WHAT TO DO → Please return the lines from the line with "Where should I click to: Click the reply" to the line with "pyautogui.click(x=447, y=231)", unchanged and including both of those lines. Leave the pictures out of your answer.
━━ DATASET CONTENT ━━
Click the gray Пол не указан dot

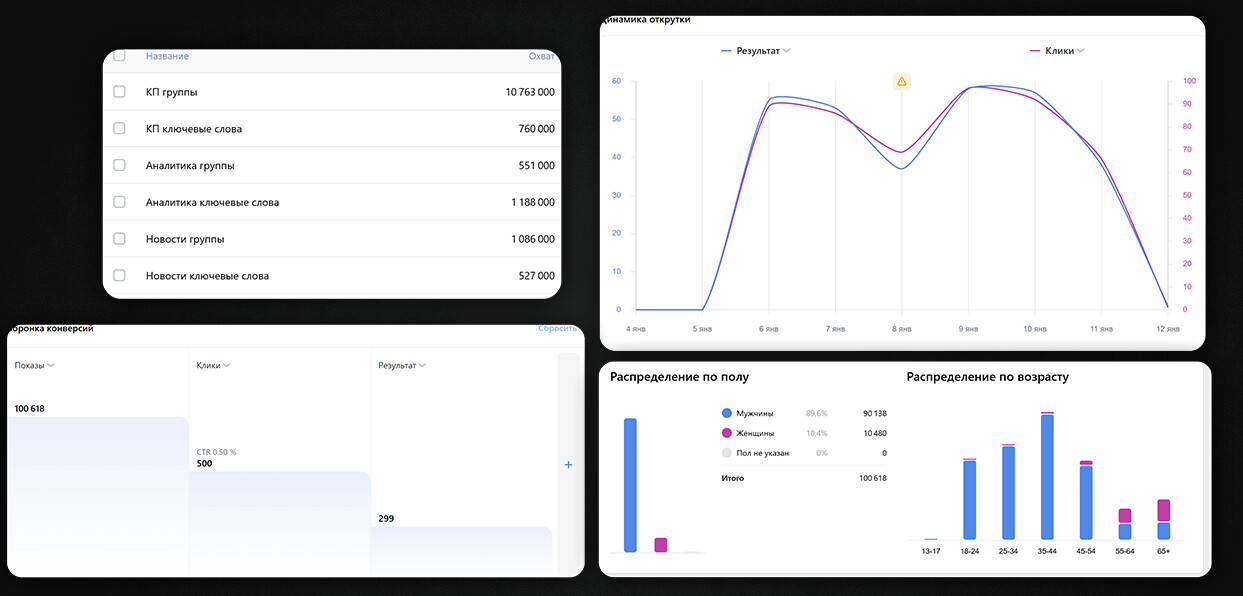coord(726,453)
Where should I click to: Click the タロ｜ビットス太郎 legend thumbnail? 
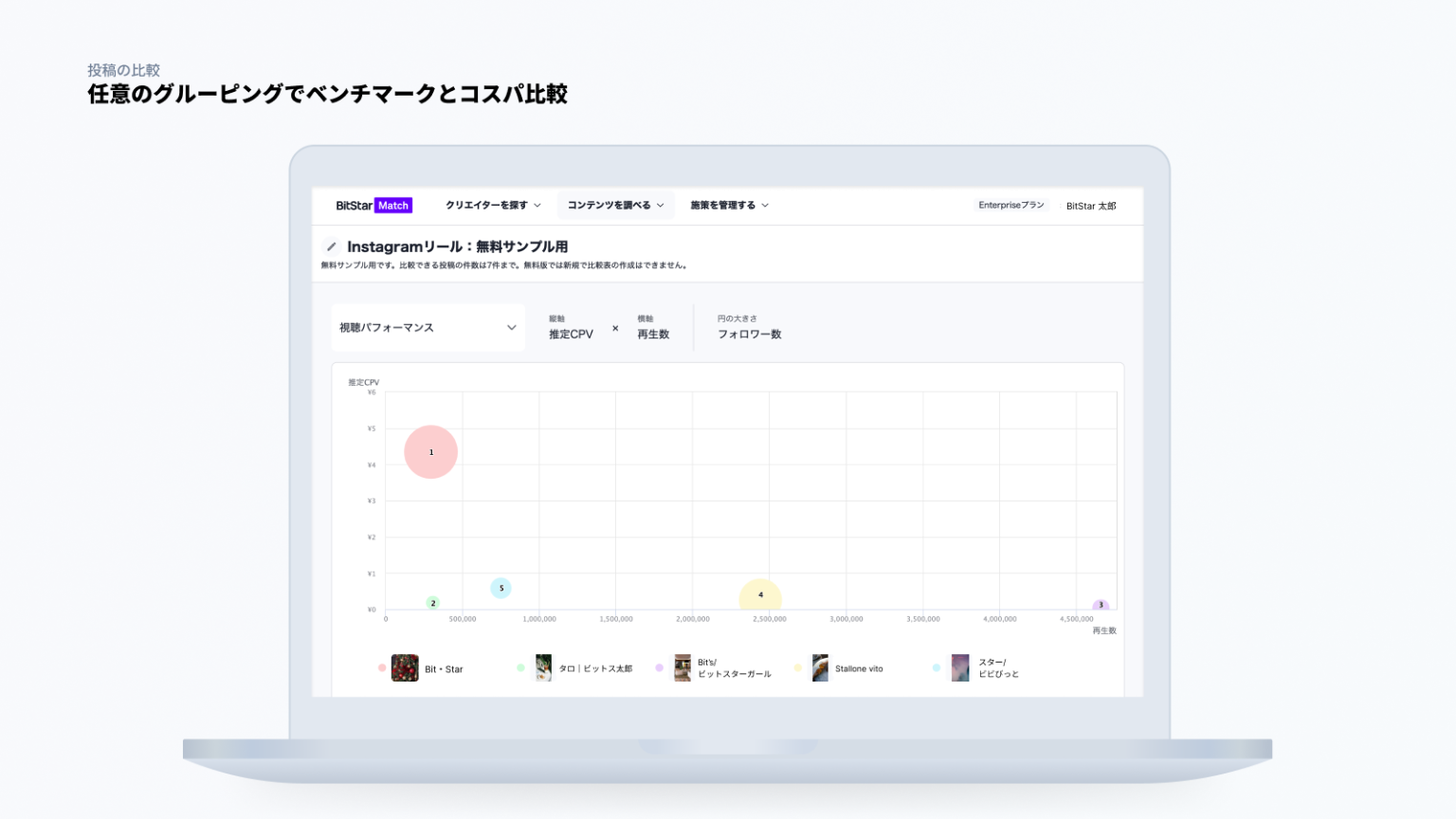[x=543, y=668]
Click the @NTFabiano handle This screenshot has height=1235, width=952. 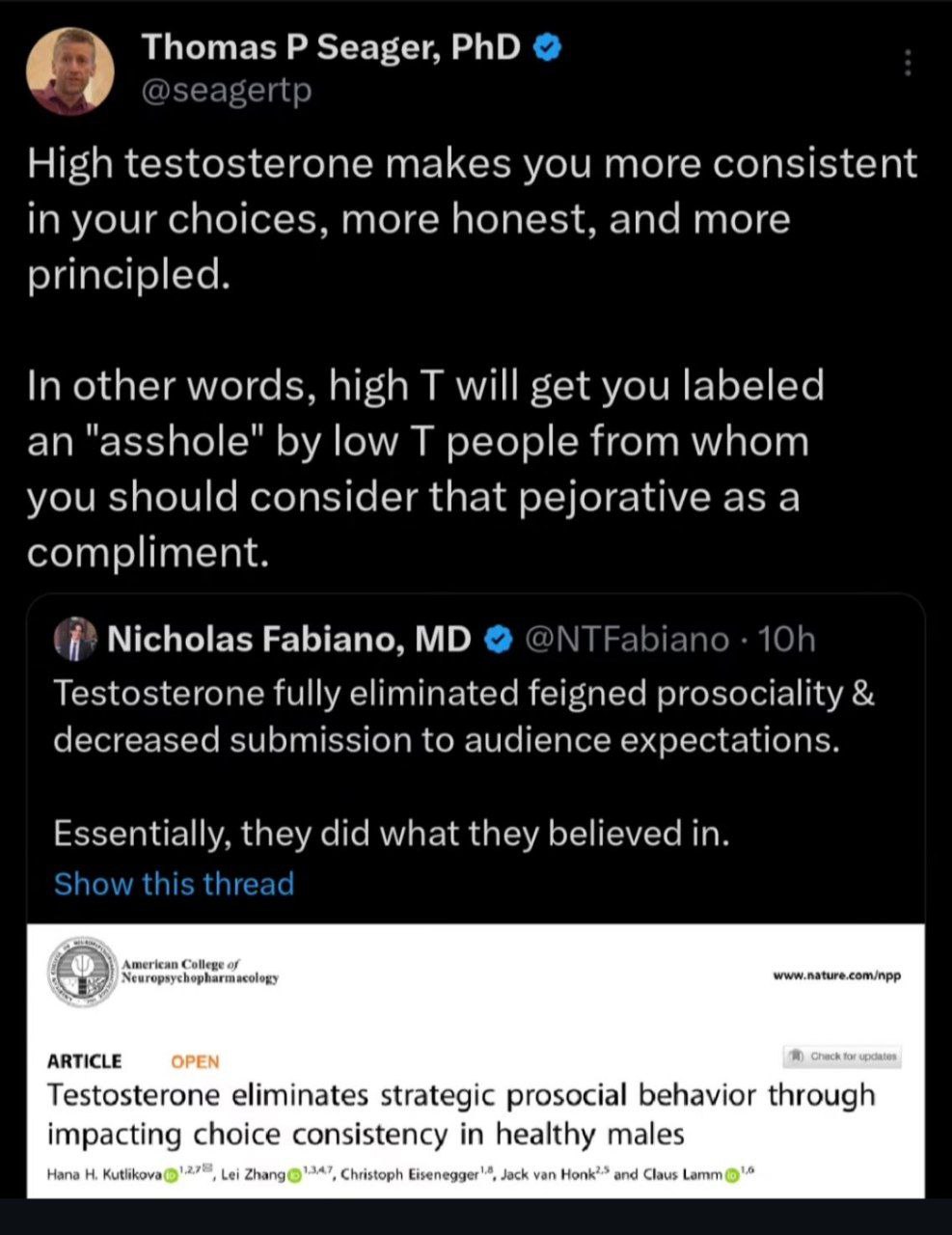click(625, 640)
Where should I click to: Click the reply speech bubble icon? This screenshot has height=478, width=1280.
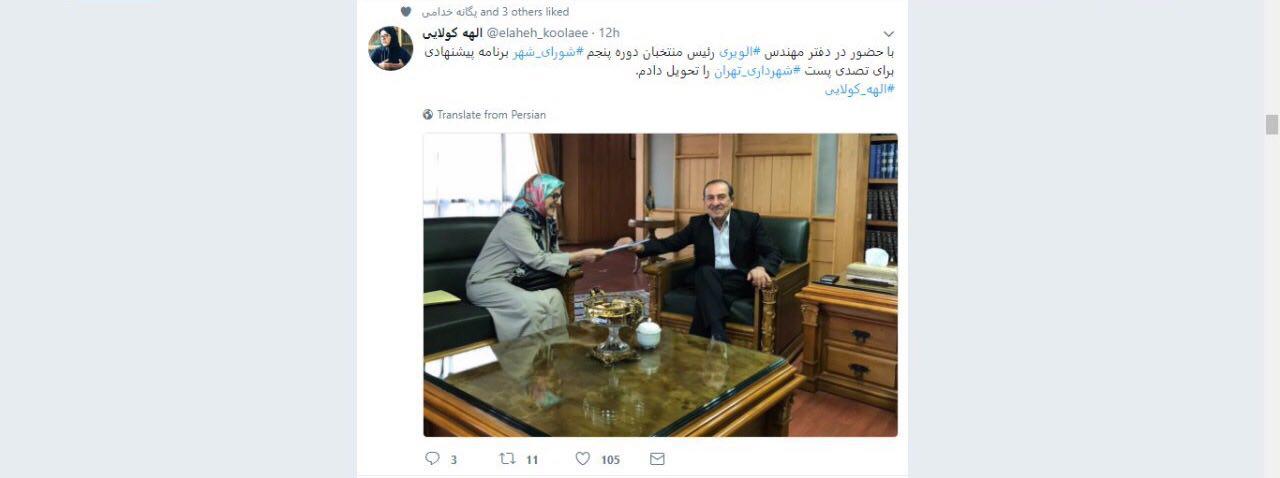coord(432,458)
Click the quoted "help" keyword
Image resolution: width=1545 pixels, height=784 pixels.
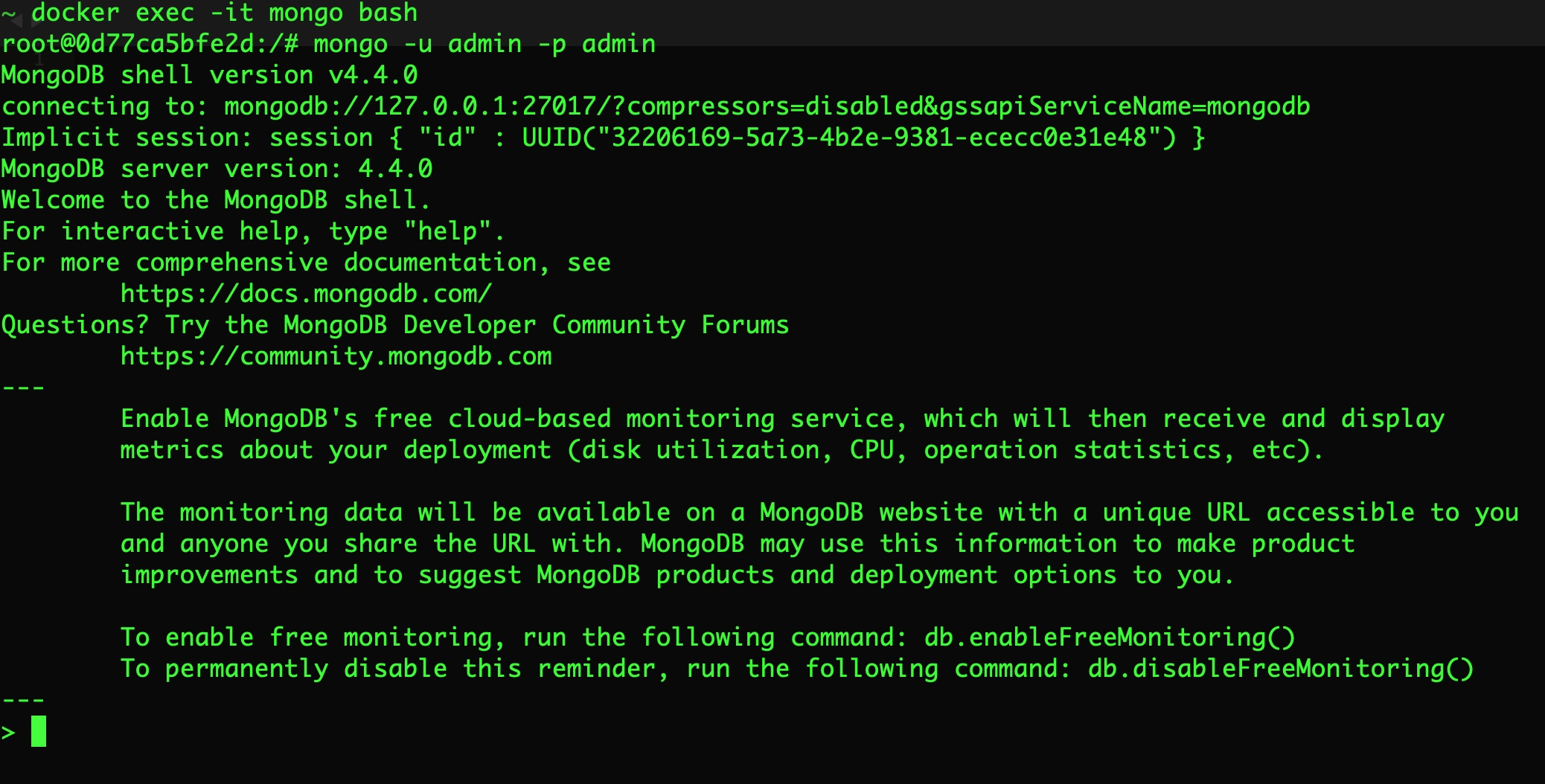pyautogui.click(x=447, y=231)
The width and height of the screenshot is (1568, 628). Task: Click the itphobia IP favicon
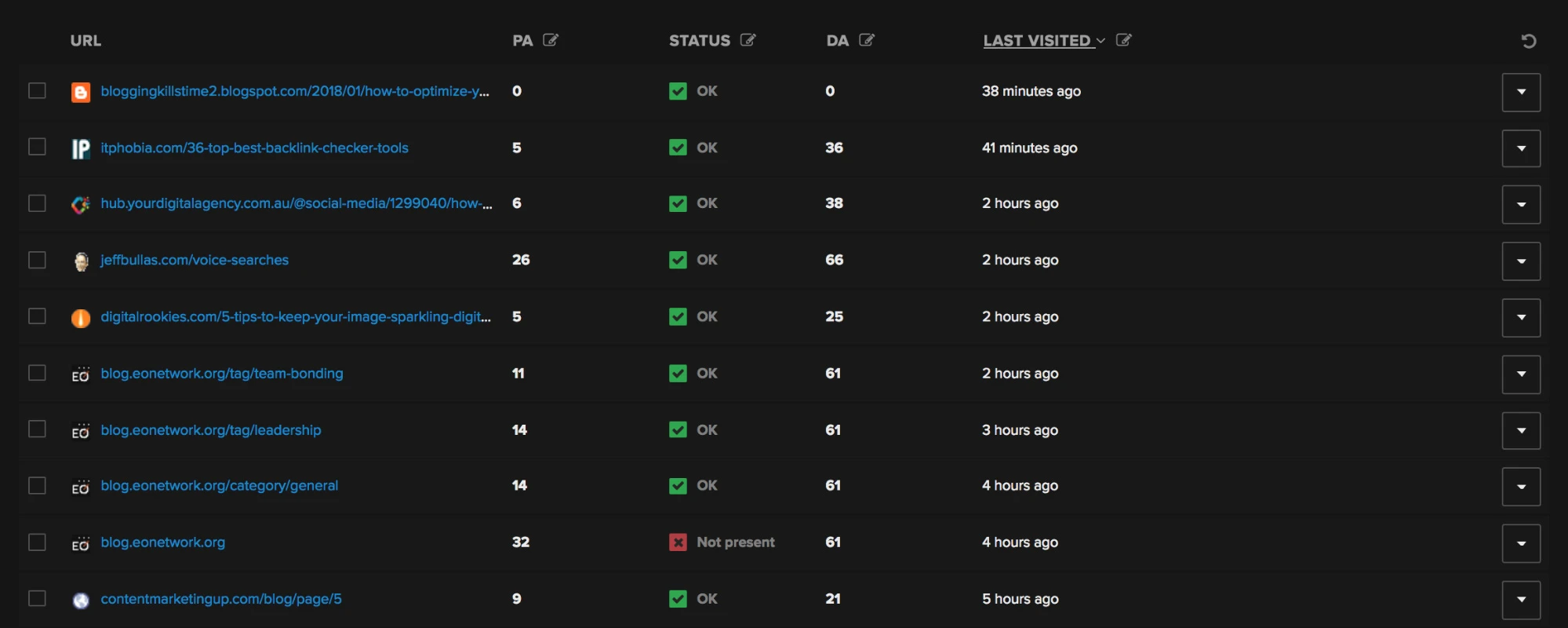click(81, 148)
━━━
TASK RESULT →
Where should I click to: Click the reply speech bubble icon? This screenshot has height=478, width=1280.
coord(432,458)
Click the quoted "help" keyword
Image resolution: width=1545 pixels, height=784 pixels.
pyautogui.click(x=447, y=231)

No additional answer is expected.